What this task involves: Transcribe the passage of the album review below, starting with "Cry for me, cry" and going on through "(woah, woah, woah)".

Extracted text:
I know you care for me!
There for me, there for me!
Said you’d be there for me!
Cry for me, cry for me!
You said you’d die for me!
Give to me, give to me!’ – Lauryn Hill on “Ex-Factor“
3) “I can’t keep making up stories
She said goodbye and left me in the cold (woah, woah, woah)
If I can’t take it, I’m sorry
I need good vibes, if not, leave me alone
I swear I hate to see you walk away
But you look so damn good when you walk away” – A Boogie on “Stalking You“
“This love has taken its toll on me
She said goodbye too many times before
And her heart is breaking in front of me
I have no choice ’cause I won’t say goodbye anymore, woah, woah, woah” – Maroon 5 on “This Love“
The album begins with absolute FIRE with “No Promises”. Words cannot explain how PSYCHED I was to hear A Boogie spit his XXL Cypher verse in the 2nd verse of “No Promises“, which I always said extremely fire. The way Boogie fades in and out of rap bars to R&B melodies is reminiscent of SFG-era Drake, but even more refined as A Boogie delivers uncanny lyrical cadences and internal rhyme schemes rarely heard in Drake’s discography. Perhaps the defining moment on this album is when A Boogie spits:
“Something ’bout blue faces, I like money conversations
Whole lotta 20’s that’s basic, nigga, fuck it, I’m shameless
Can’t fuck with a snitch nigga, if you get caught, don’t say shit
Have you ever met another nigga like me? I bet you won’t say shit
I went from rags to riches
I bagged the bitches that gave me the straight face
I hit the baddest bitches
It’s sad but I had to curve ’em the same day
I treated them bad
I wouldn’t be mad if I was to get treated the same way
So treat me the same way, same way, same way”

Input data:
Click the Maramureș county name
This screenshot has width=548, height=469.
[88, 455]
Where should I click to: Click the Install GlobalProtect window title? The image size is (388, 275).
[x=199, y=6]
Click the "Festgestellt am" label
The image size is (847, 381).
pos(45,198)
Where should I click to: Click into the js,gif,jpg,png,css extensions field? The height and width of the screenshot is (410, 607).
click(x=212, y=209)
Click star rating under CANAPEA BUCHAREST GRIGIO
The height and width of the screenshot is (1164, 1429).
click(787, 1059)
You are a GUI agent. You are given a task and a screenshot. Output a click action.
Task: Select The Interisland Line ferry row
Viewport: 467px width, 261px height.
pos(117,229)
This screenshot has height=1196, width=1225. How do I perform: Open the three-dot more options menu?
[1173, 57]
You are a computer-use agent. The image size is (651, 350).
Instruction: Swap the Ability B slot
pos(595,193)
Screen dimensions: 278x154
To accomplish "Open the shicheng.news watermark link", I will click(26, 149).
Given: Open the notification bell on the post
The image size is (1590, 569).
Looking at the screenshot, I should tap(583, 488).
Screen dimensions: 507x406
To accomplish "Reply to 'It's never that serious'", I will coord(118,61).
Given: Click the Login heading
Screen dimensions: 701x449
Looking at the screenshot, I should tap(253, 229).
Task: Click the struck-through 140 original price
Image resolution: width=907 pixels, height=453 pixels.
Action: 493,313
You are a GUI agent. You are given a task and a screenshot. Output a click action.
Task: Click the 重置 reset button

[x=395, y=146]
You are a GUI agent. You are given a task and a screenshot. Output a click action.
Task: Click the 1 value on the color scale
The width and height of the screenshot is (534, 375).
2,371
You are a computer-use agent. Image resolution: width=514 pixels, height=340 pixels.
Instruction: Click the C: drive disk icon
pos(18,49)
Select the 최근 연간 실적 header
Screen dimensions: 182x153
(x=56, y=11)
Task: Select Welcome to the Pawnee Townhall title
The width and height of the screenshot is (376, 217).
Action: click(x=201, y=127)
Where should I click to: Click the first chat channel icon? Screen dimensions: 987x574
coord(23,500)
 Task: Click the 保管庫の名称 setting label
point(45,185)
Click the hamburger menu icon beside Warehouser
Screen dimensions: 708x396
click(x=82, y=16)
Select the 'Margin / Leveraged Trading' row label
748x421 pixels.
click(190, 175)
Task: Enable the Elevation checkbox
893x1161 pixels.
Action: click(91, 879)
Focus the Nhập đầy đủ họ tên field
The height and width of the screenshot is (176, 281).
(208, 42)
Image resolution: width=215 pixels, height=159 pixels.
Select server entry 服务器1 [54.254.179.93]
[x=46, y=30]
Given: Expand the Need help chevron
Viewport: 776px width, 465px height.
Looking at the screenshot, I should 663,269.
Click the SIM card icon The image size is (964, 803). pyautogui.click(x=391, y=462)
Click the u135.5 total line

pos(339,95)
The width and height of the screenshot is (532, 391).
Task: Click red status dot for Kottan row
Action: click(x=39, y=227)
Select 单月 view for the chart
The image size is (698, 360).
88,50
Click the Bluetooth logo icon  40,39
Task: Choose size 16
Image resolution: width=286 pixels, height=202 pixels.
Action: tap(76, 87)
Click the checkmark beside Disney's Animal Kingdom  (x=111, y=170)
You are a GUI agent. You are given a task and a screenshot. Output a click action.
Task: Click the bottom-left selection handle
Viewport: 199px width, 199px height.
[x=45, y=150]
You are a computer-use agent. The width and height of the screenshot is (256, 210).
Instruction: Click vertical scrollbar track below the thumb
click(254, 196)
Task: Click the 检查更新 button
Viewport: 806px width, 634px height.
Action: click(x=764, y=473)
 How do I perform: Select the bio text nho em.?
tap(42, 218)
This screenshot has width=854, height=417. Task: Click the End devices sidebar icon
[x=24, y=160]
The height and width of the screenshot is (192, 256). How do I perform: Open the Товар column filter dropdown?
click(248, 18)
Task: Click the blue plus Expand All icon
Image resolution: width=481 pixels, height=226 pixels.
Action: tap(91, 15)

Output of the task:
Cry for me, cry for me!
You said you’d die for me!
Give to me, give to me!’ – Lauryn Hill on “Ex-Factor“
3) “I can’t keep making up stories
She said goodbye and left me in the cold (woah, woah, woah)